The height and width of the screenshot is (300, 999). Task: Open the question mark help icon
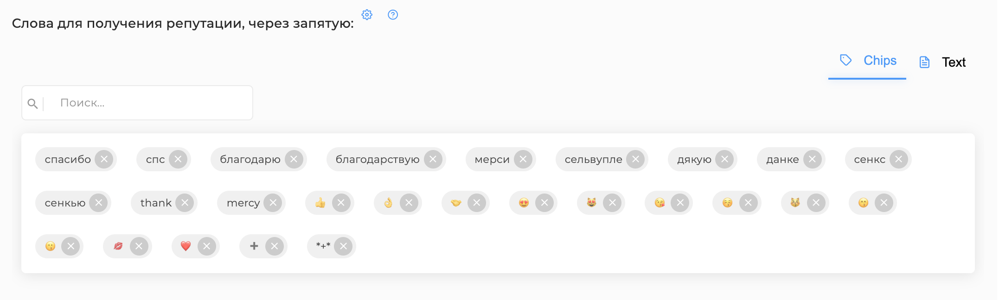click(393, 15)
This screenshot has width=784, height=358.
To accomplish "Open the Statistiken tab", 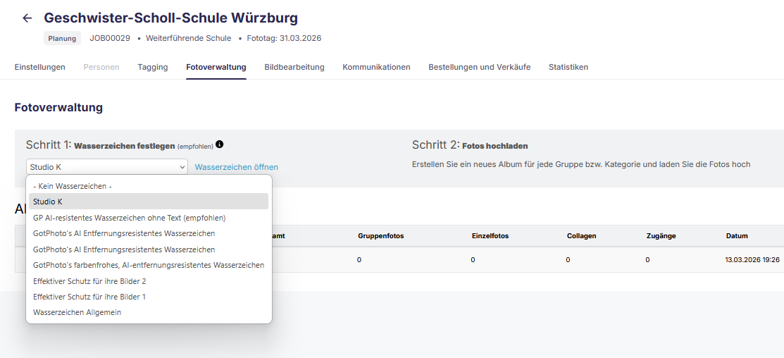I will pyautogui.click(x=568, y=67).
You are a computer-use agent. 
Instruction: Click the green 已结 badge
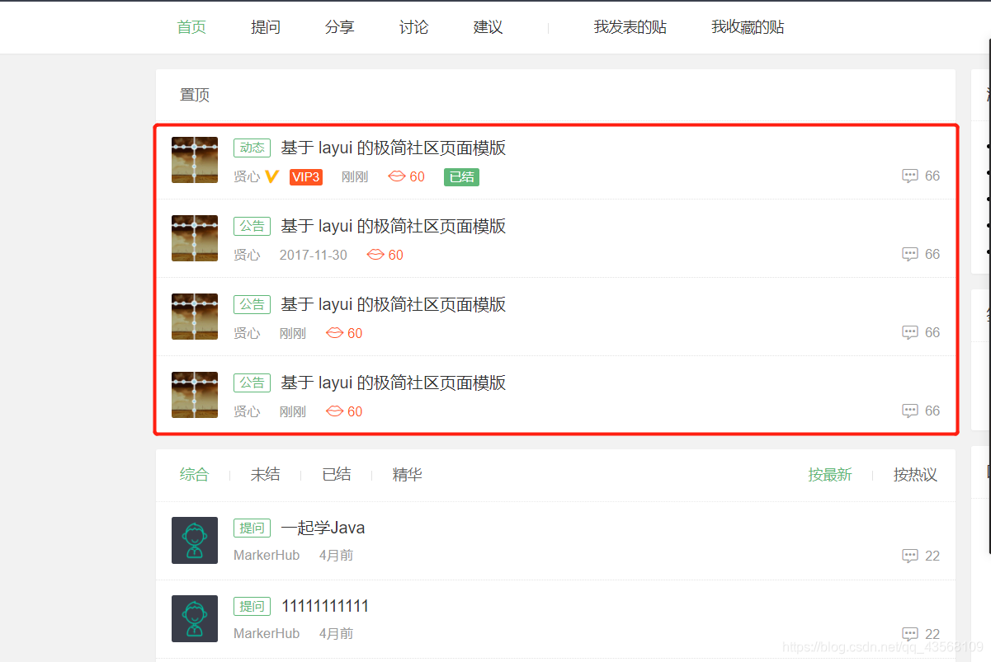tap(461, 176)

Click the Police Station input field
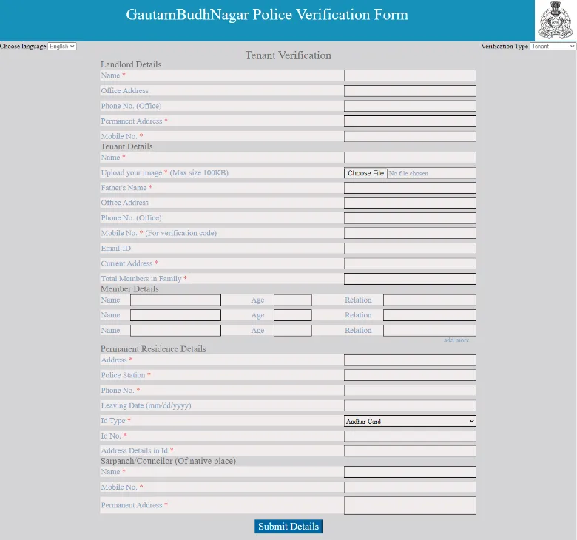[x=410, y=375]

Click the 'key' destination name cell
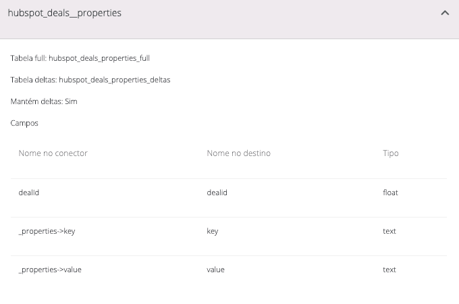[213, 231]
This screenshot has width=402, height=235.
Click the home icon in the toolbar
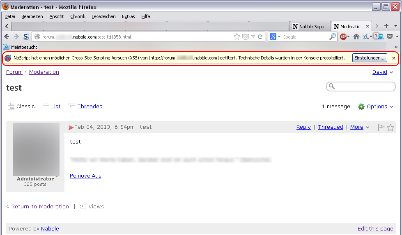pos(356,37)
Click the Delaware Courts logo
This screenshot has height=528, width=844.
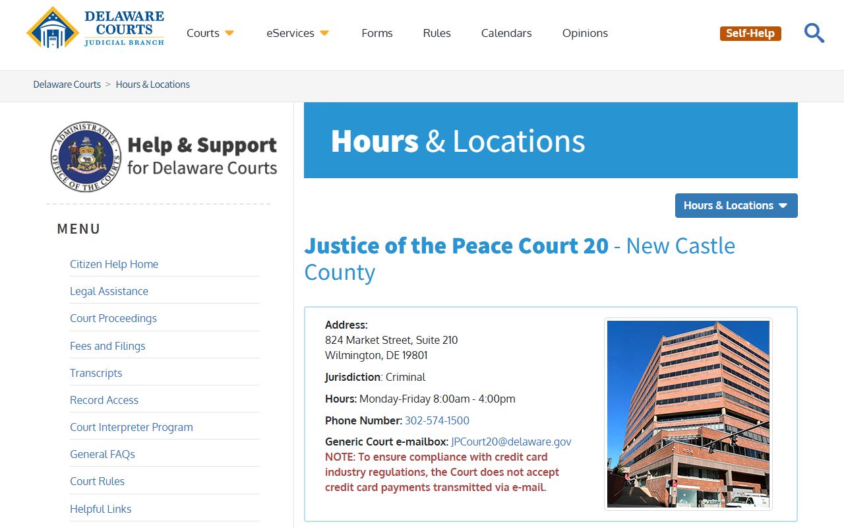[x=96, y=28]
· · · · ·
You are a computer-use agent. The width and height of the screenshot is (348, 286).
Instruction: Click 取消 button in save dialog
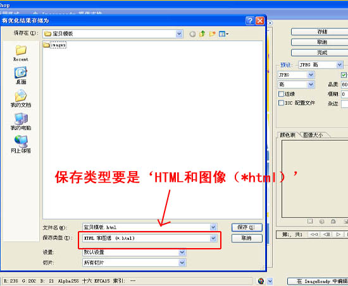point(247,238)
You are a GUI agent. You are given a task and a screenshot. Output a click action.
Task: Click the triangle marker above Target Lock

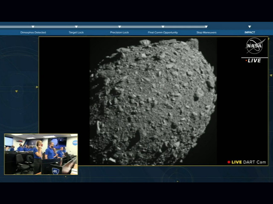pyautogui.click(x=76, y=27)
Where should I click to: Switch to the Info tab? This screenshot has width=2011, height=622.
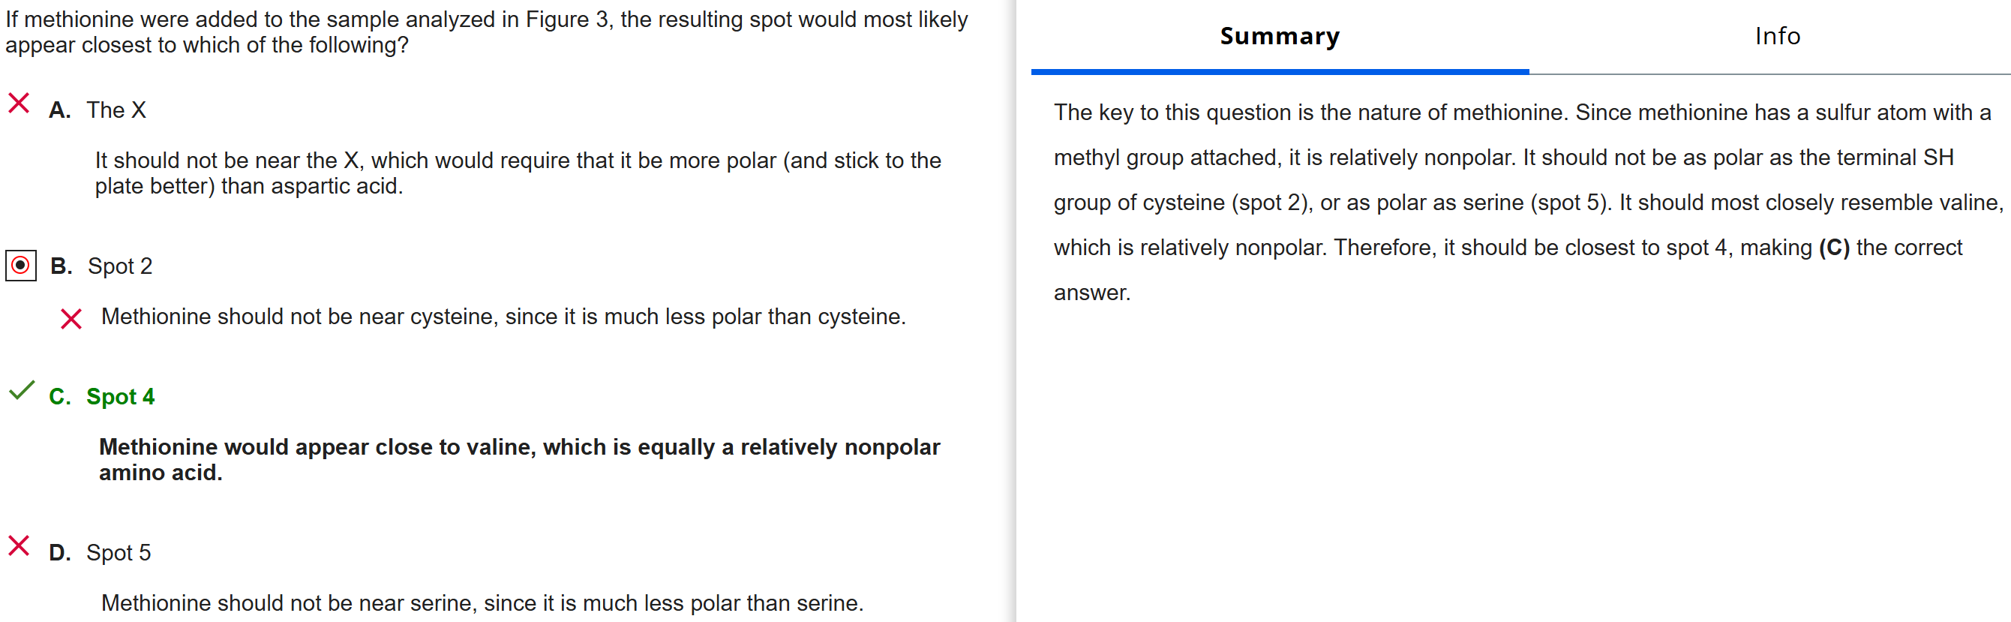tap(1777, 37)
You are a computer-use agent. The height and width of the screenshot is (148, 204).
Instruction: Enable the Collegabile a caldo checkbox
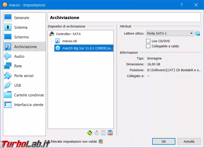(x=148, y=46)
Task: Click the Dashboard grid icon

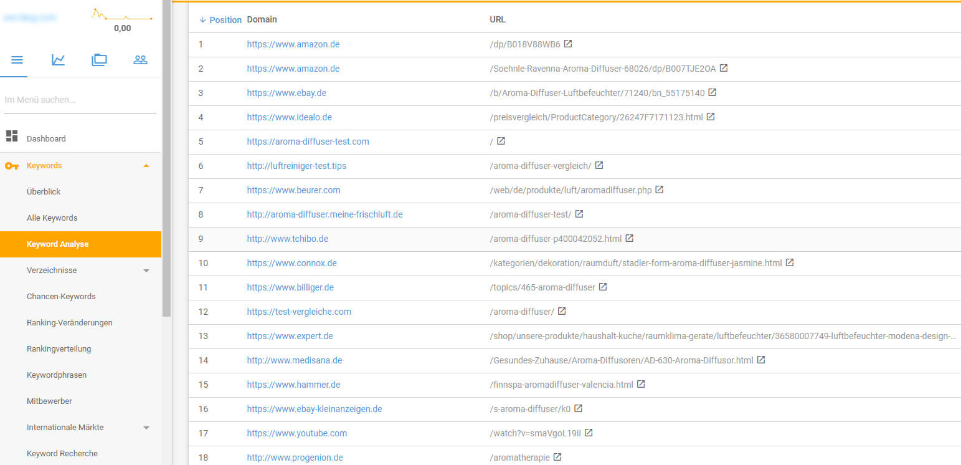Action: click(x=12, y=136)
· · · · ·
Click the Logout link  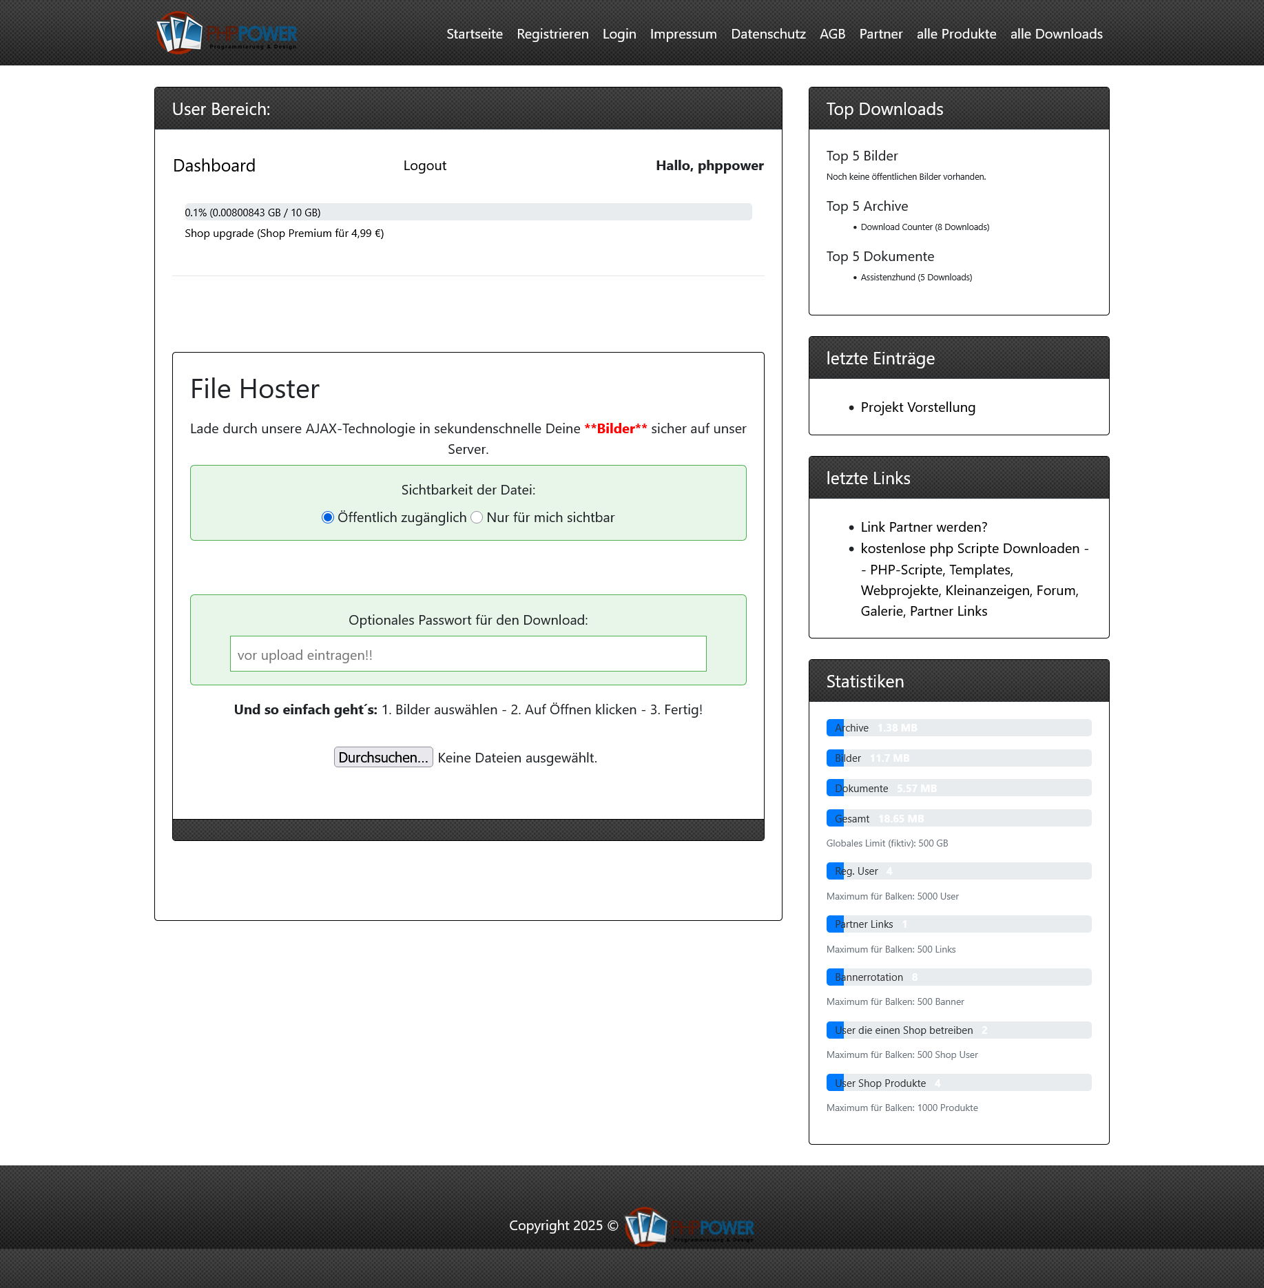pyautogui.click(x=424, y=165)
· · · · ·
**Assignment:** Where a line of the data above includes the string "computer", pull it out.

**The completed task:**
You are a computer-use agent. 
You are a computer-use agent. The width and height of the screenshot is (348, 286).
You are a computer-use agent. The height and width of the screenshot is (148, 204).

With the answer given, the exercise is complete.